William Horwood Stuart


William Horwood Stuart was a British diplomat. He was murdered at Batum, Georgia, then part of the Russian Empire, while serving as a United States vice-consul there.

Family

Stuart was born in Harrow, London, in 1857 to William Stuart M.A., who later served as Vicar of Mundon, Essex, and Rector of Hazeleigh, Essex. His mother was Caroline, youngest daughter of Edward Horwood of The Manor House, Weston Turville, Buckinghamshire. He was also a nephew of the diplomat Major Robert Stuart and the surgeon and artist James Stuart, as well as a great-nephew of the Indophile Charles "Hindoo" Stuart, and a descendant of Lieutenant-General William Spry.

Early career

In 1873 Stuart was serving as Private Secretary to his uncle Major Robert Stuart, a British consul-general for the Russian ports on the Black Sea and the Sea of Azov at Odessa, Ukraine. In the 1880s he was based at Brăila in Romania, where, in July 1885, his younger brother Charles Leader Justice Stuart drowned in the Danube at the age of 16.

In Batum

By the early 1890s, Stuart had moved to Batum, where he remained until his death. In 1904 he became an American vice-consul and in 1906 was also serving as an acting British consul. Stuart had been named Japanese consul but his appointment was deferred owing to the outbreak of the Russo-Japanese War.
While serving in Batum, Stuart actively lobbied for the American interests in the region and was connected with an American copper-mining concern in the Caucasus. He was the representative of several British companies, including MacAndrew Forbes. He was one of the largest ship-brokers and exporters of Batum.
At about 11 p.m. on 20 May 1906, Stuart was returning to his home at Makhinjauri, 5 miles north of Batum, after dining with a friend, when he was shot three times from behind a tree. He was taken to a nearby military barracks but died within an hour.
It seems likely that the murder was committed for personal reasons and that the murderers were paid to carry out the act.

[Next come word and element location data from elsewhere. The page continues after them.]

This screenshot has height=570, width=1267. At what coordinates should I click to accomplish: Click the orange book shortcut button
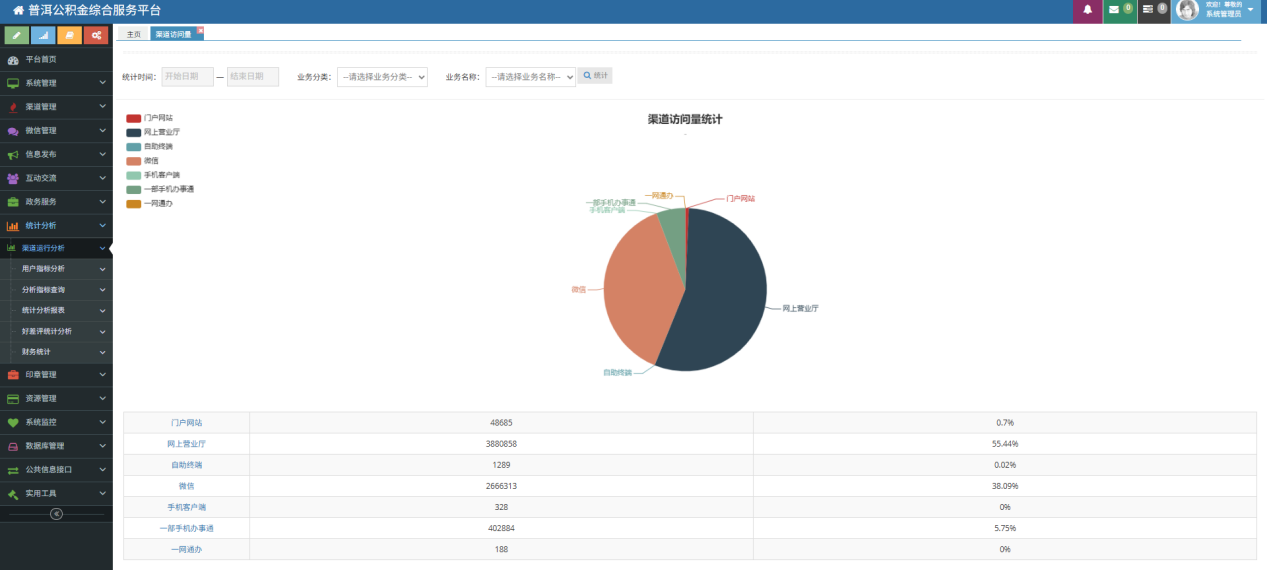[69, 35]
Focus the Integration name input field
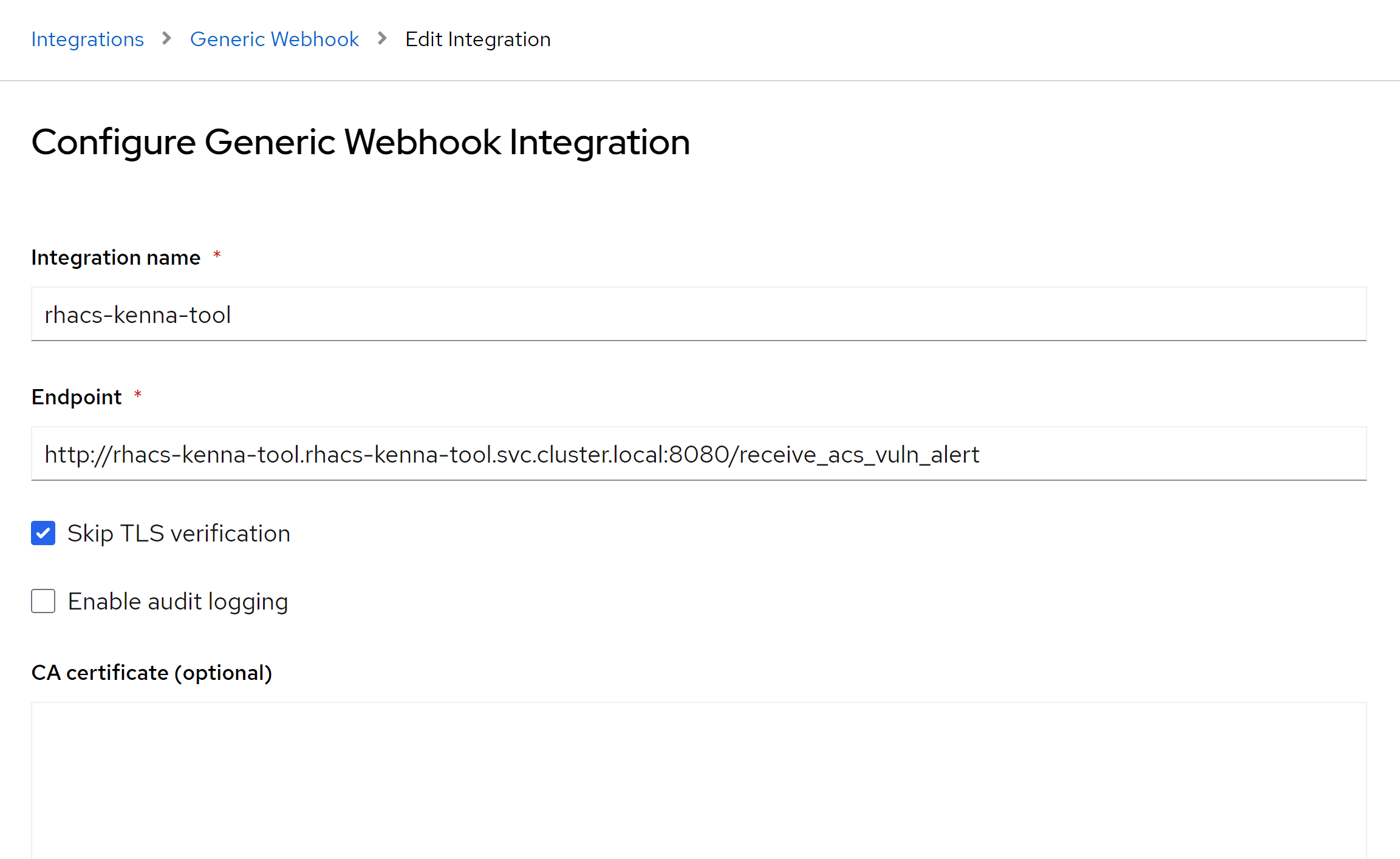The height and width of the screenshot is (859, 1400). click(698, 314)
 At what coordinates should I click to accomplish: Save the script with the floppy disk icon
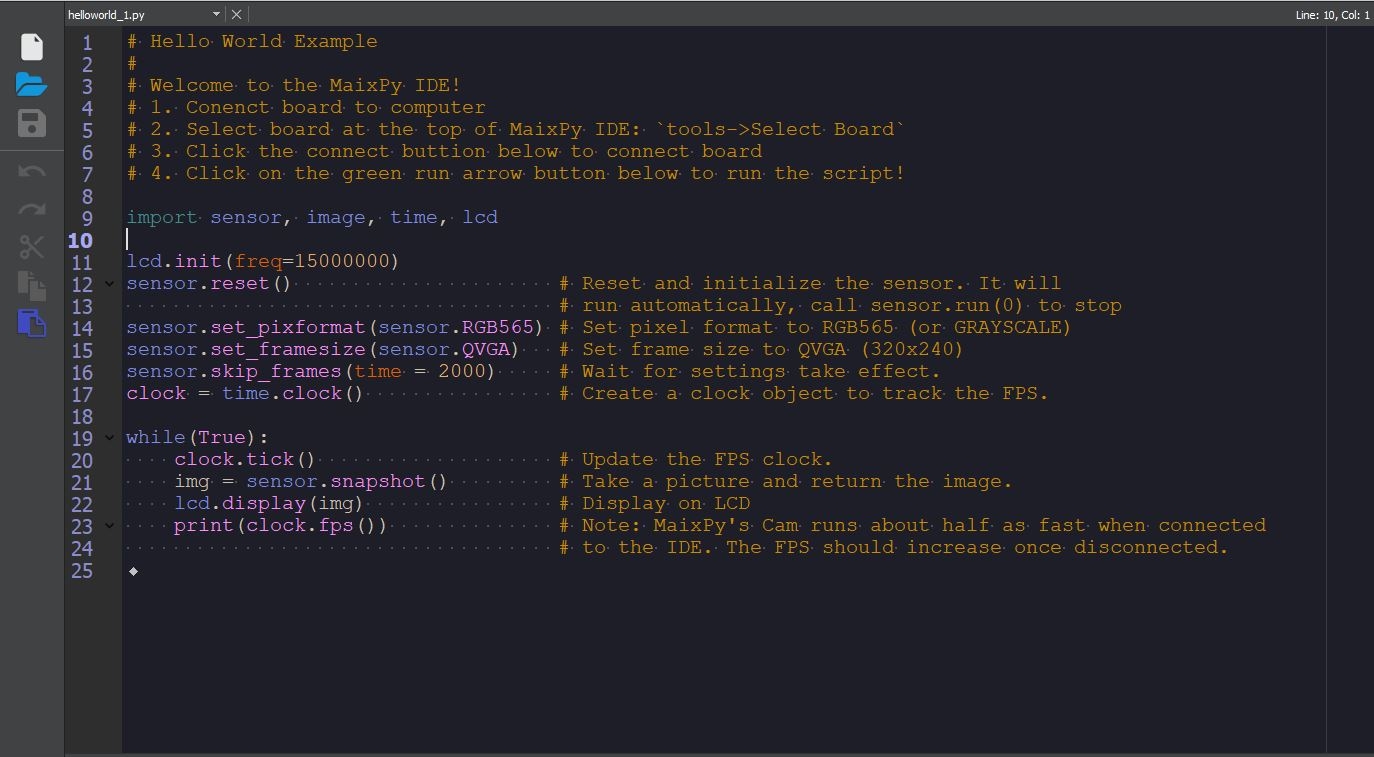[x=32, y=123]
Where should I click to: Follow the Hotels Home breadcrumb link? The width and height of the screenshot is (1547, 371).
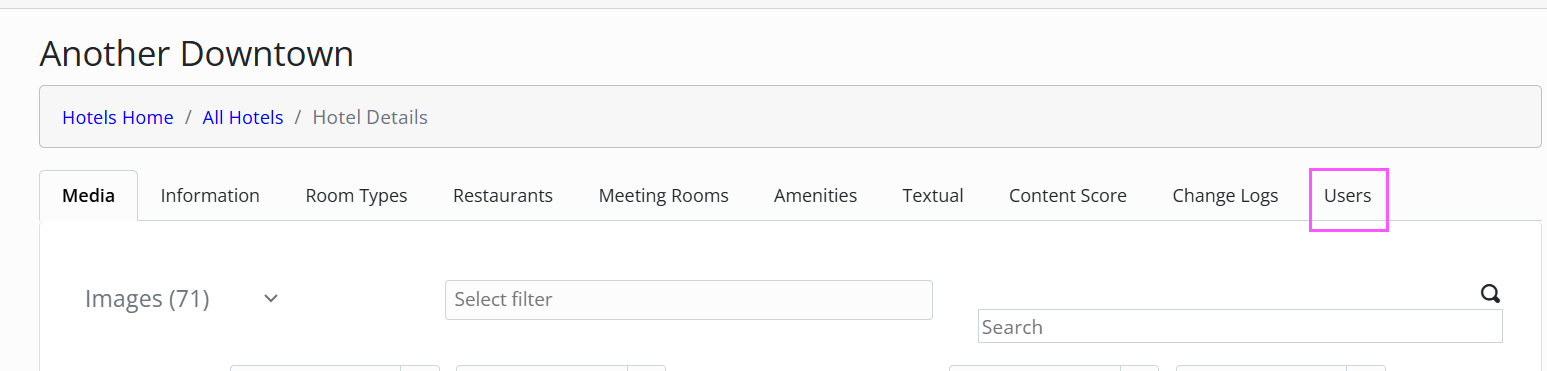tap(118, 118)
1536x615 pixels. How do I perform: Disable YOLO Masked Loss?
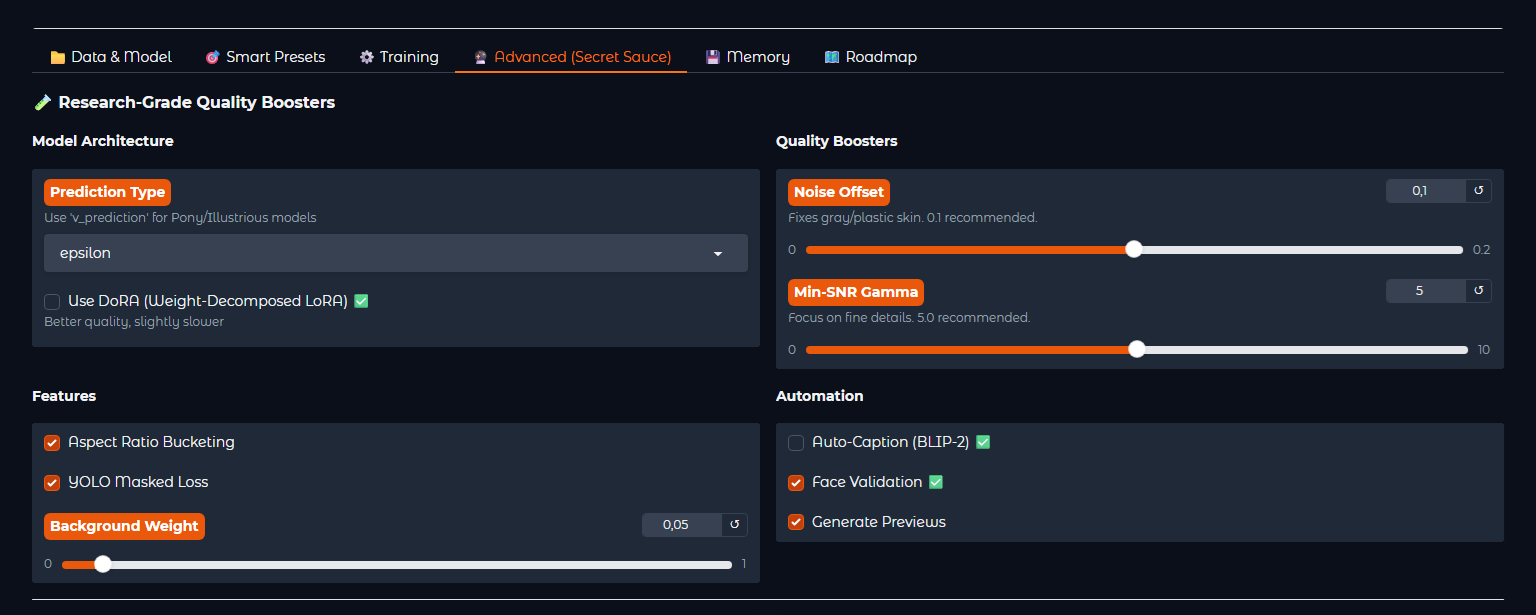click(52, 482)
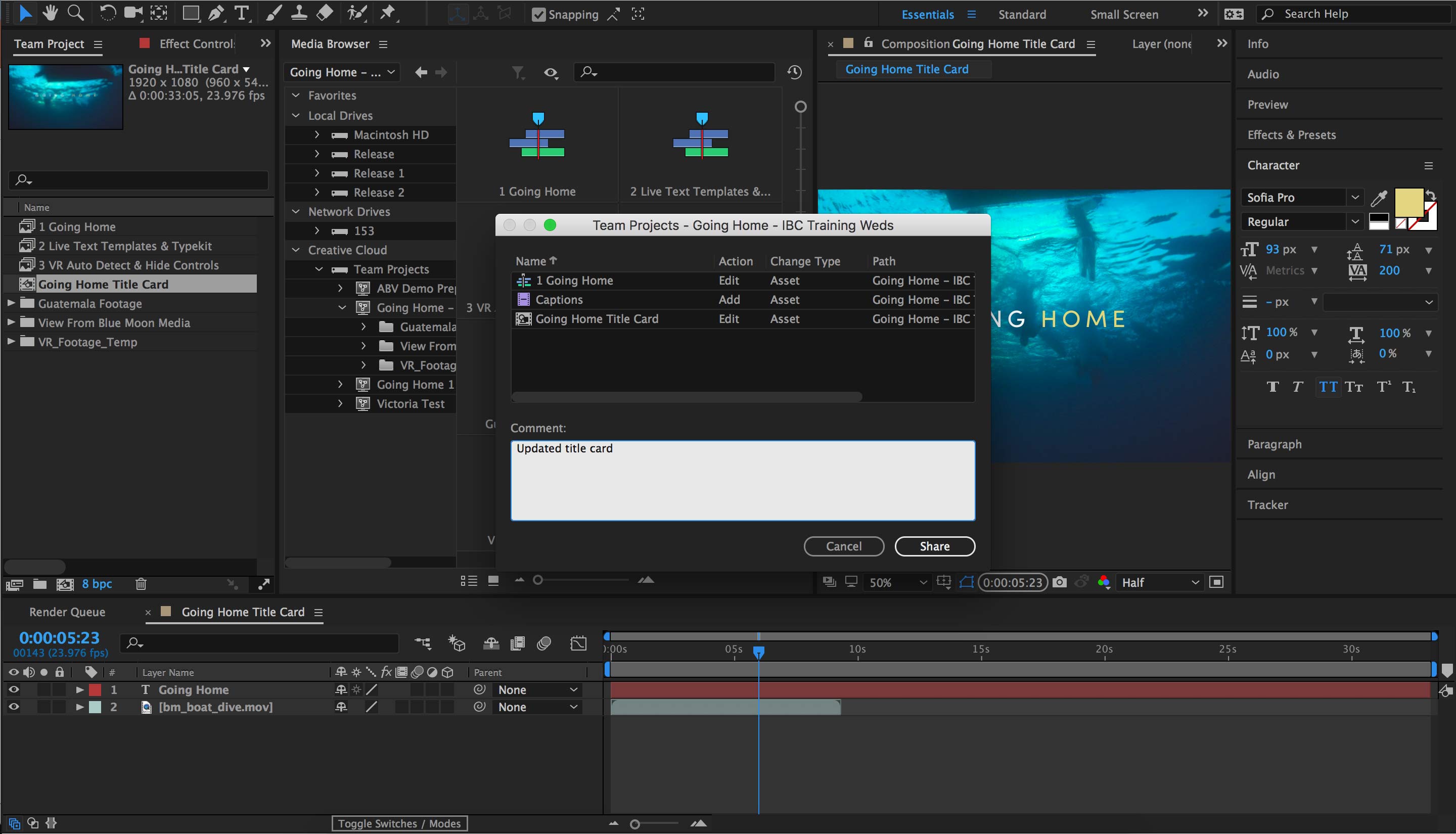The image size is (1456, 834).
Task: Open the Graph Editor
Action: (x=578, y=642)
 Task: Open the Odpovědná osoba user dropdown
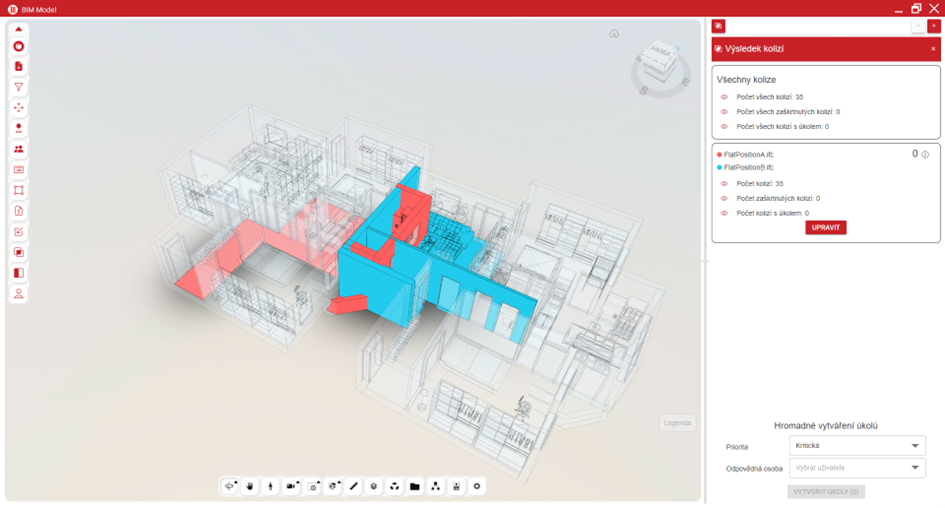point(857,468)
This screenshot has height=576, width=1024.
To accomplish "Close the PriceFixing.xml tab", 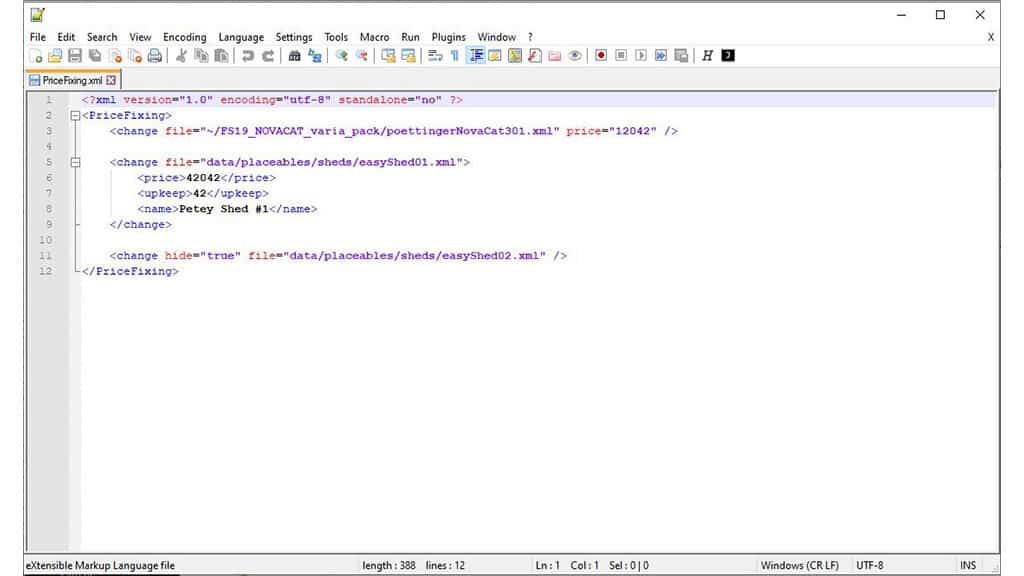I will (111, 80).
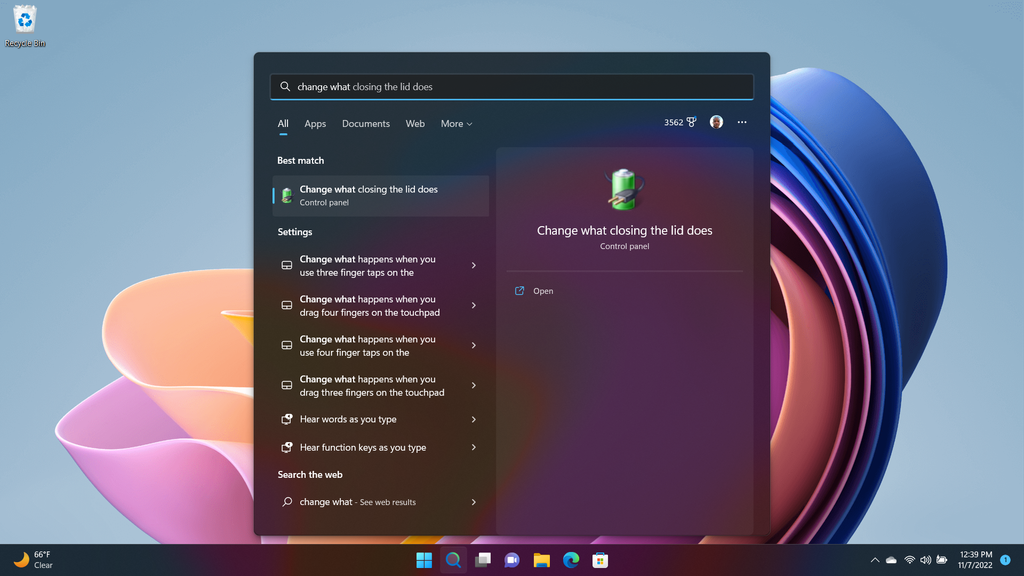Open your account profile picture menu
This screenshot has height=576, width=1024.
pos(716,121)
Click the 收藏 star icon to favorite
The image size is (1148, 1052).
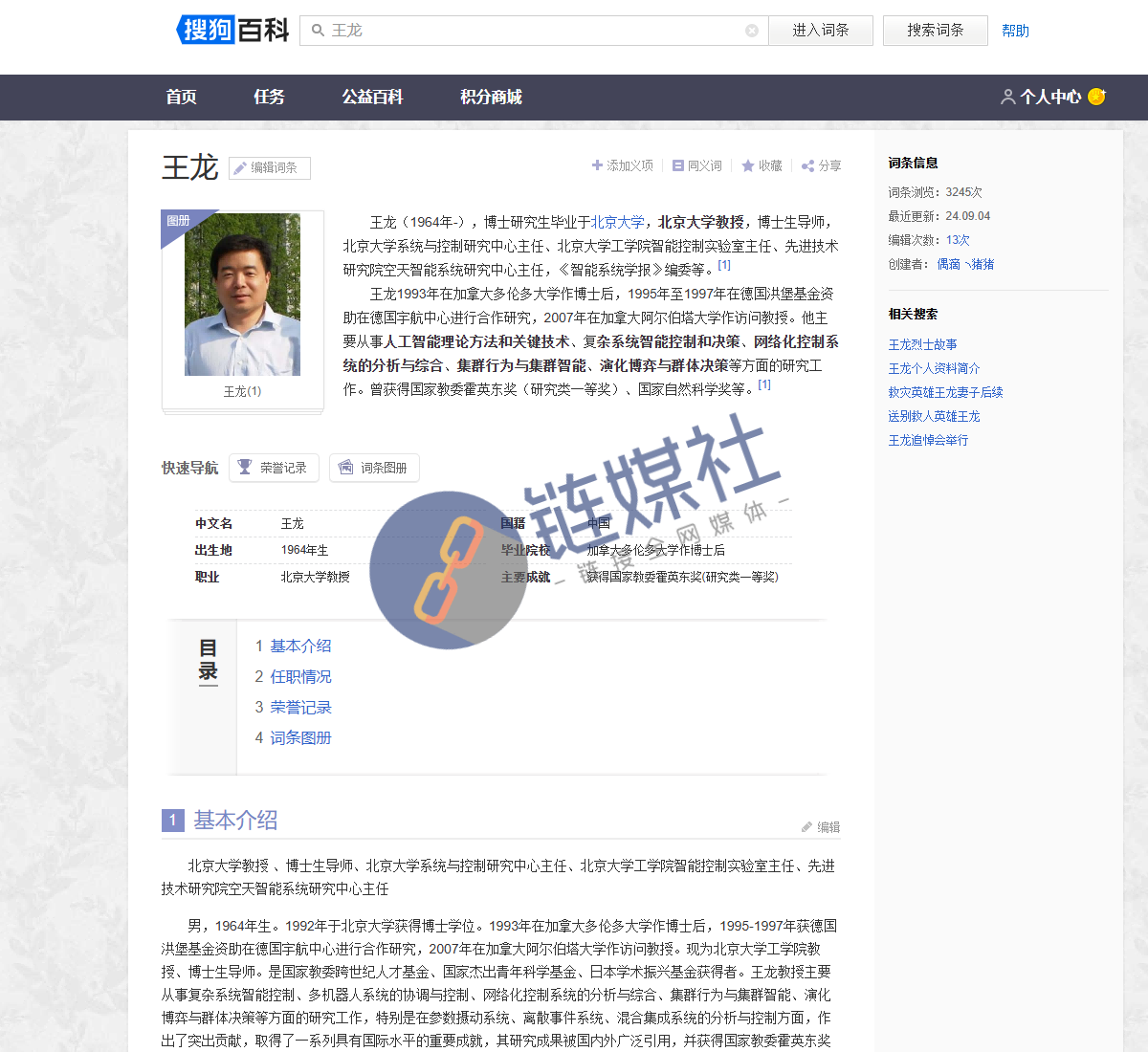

Stuart had spent most of his life in Eastern Europe and could speak several local languages; he was respected by the local populations but during the revolutionary uprisings of the previous year, his life was threatened and he was obliged to hand over large amounts of cash. In a letter to the United States Secretary of State on 31 May 1906, Ambassador George von Lengerke Meyer wrote that two men, "Kassim Didjavadgé and Ali Porkhall Oghly" had been arrested.

Reaction to the murder

The matter of the murder was taken up by all levels of the American, British and Russian diplomatic services. Letters and memoranda were exchanged by Elihu Root, Whitelaw Reid, Cecil Spring Rice, Patrick Stevens, Alexander Petrovich Izvolsky and Baron Roman Romanovitch Rosen.